Today, nuclear reactors are widely used as a source of high-density neutron flux in physical research, production of radioactive isotopes, radiation chemistry, and testing of electronic products. This requires the development of tools and methods that would ensure accurate and reliable measurement of neutron field characteristics directly in the core of nuclear reactors. At present, activation detectors made of various metals are most commonly used for such measurements. These methods are labor-intensive, require complex equipment, and do not cover the required range of fast neutron flux density monitoring.
Scientists at Tomsk Polytechnic University have proposed a simple method for measuring the fluence of fast and thermal neutrons using detectors made of monocrystalline silicon. It was developed based on the technology of nuclear doping of silicon used at TPU Research Nuclear Reactor, a process that allows to obtain semiconductor silicon with tailored electrophysical properties. The principle of operation of such detectors is based on monitoring the changes in the electrophysical parameters of silicon under the influence of neutrons.

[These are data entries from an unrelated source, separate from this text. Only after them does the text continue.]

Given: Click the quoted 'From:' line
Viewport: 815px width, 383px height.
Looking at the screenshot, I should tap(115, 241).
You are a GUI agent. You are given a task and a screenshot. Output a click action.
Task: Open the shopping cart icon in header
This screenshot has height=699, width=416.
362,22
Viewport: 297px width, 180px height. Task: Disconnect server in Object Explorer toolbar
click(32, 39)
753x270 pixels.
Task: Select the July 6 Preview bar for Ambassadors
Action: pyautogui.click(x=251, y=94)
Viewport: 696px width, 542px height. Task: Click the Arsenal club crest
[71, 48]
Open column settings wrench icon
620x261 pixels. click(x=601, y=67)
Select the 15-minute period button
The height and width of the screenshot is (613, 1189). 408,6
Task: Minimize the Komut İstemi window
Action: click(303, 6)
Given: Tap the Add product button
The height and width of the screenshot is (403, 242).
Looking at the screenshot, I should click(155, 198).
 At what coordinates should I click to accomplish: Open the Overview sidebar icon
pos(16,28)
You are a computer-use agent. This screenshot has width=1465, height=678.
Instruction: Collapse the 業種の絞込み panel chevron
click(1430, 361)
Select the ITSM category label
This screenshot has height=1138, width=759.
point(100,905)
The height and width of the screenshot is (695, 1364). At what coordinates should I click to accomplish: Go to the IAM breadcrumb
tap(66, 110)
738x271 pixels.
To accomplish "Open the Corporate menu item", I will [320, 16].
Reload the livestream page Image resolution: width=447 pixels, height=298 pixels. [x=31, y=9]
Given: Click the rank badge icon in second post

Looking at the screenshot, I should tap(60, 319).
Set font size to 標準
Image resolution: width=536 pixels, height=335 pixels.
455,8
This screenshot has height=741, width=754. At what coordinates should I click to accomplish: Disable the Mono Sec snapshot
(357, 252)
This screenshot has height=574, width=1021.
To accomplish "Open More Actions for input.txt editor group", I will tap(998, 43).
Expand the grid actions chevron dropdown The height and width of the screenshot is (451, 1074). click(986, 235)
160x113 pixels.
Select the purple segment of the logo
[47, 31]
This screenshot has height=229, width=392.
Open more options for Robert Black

The detectors developed at TPU are on a par with conventional activation methods in terms of measurement accuracy. They make it possible to determine the absolute values of thermal neutron flux density in nuclear facilities operating in the 1014-1018 cm-2 range. In addition, such detectors are capable of infinite data storage, making the obtained measurements available at any time.Fast neutrons cause complex radiation defects in silicon, reducing its conductivity. The change in conductivity is linearly related to the fluence of fast neutrons. This is the basis of fast neutron detection. A single silicon crystal is used to change the fluence of thermal neutrons. In this case thermal neutrons affect the electrical resistivity of silicon, i.e. the effect of its doping occurs. Under the influence of thermal neutrons, a stable isotope phosphorus-31, which is a donor impurity, is formed in monocrystalline silicon from the atoms of the natural isotope silicon-30. The concentration of phosphorus is proportional to fluence and thermal neutron flux density,
"Silicon detectors can also serve as tracking detectors. They are currently used at the TPU Research Nuclear Reactor to monitor technological processes for producing radiopharmaceuticals, radioisotopes, nuclear silicon doping, as well as for research purposes. The detectors are protected by four patents of the Russian Federation," Valery Varlachev notes.
At this stage of the research, scientists are studying the changes in the electrophysical characteristics of time under the influence of neutrons of different energies. The resulting data will make it possible to implement the detectors to monitor the fast neutron field during cyclotron radiotherapy.